Hardly have we passed the bridge than a massive vine-embedded ruin on the left of the road stands mute evidence that the Spaniards had forts, if they had but possessed the courage to defend them. This is the Casa Reale, or government house. Its walls of rubble masonry are full two feet thick and have the appearance of having been pierced for musketry. If the buccaneers had any artillery at all, which is doubtful, it was hardly heavy enough to have had any effect against such a wall. Secure within the Casa Reale such a handful of men as held the Alamo against the Mexicans could have resisted Morgan’s men indefinitely. But the spirit was lacking. The stout walls of the Casa Reale stand now as evidences of the character of the defenses the people of Panama had if they but had the pluck to use them.
Continuing toward the sea the visitor next comes upon the ruins of the Cathedral, which are in so shattered a state as to justify the belief that either the invaders or the Spaniards themselves employed gunpowder to wreck so massive an edifice. The flames and the work of the vegetation could hardly have accomplished such complete destruction. The tower alone retains definite form, rising about fifty feet from a dense jungle, and lined within with vines and clinging trees that use the ancient walls as a support and hasten their disintegration in so doing.

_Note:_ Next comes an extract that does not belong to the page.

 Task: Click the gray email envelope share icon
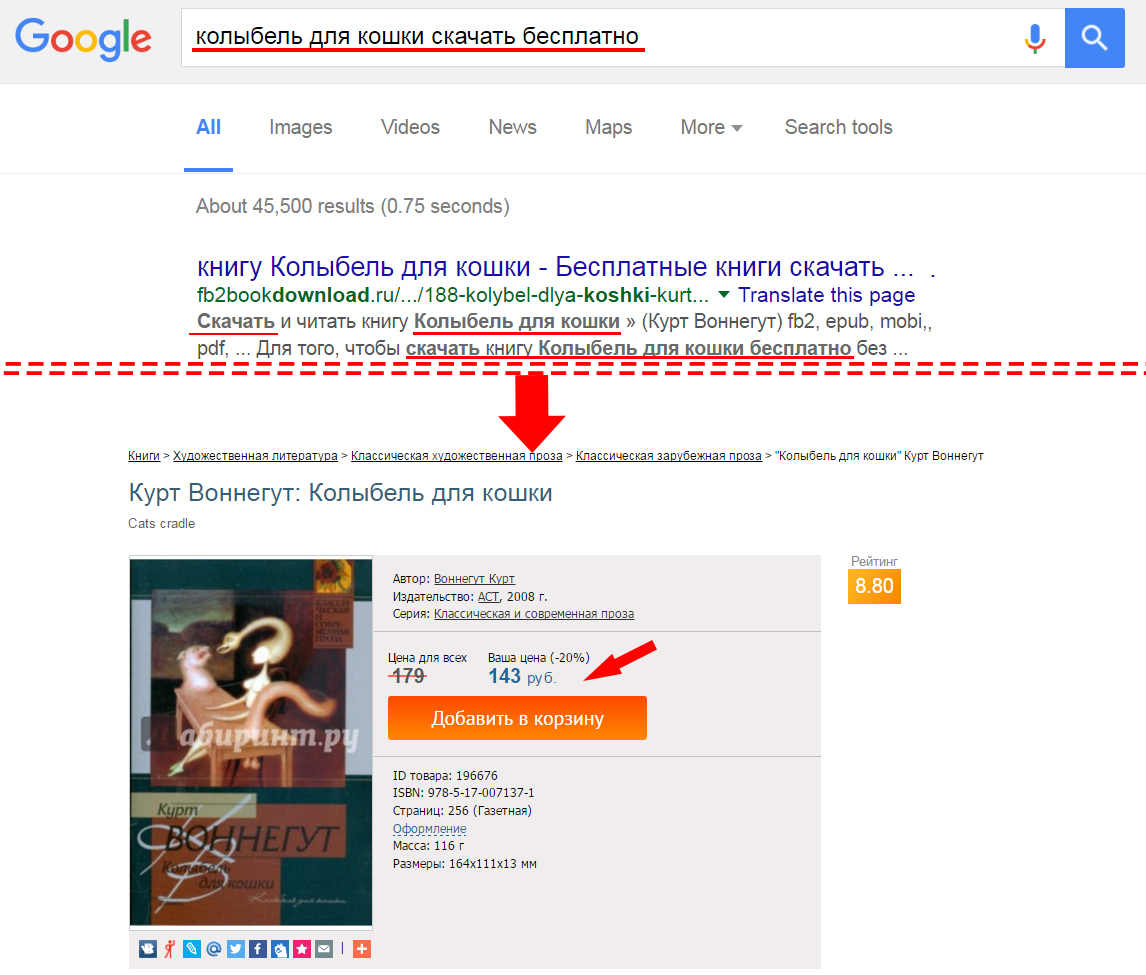(324, 949)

It is difficult even to trace the lines of the great church, so thoroughly have its walls been demolished. Some of the massive arches still stand all pendulous with vines.
At the water’s edge one still finds steps leading down into the sea, and the remains of the old paved road to which at high tide the boats could come with their cargoes of fish and country produce. If one happens to visit the spot at low tide the view looking seaward is as ugly as could well be imagined. The hard sand beach extends only to high water mark. Beyond that for more than a mile seaward extends a dismal range of black mud of about the consistency of putty. Near the shore it is seen to be full of round holes from which crawl unsightly worms and small crabs. E. C. Stedman puts its unsightly appearance in two lines:
Along the strand still stand fragments of the old seawall, and at a considerable distance from the Cathedral ruins you come upon another large building of which little more than the lower walls and the subterranean vaults still have form and coherence. The dungeon into which visitors usually make their way is peculiarly dark, damp and dismal, and the general air of ghoulishness is mightily enhanced by the myriads of bats that hang from the ceiling and whirl and whiz away when intruders light matches to study the moldering masonry. A most interesting feature of this crypt is the great roots of the trees and shrubs that sprung from seeds that had fallen into some crevice and found there soil enough to germinate, but not sufficient to support life as the plant grew larger. The roots twist and creep along the walls, reaching out for earth below as unerringly as a giant boa creeps sinuously through the jungle.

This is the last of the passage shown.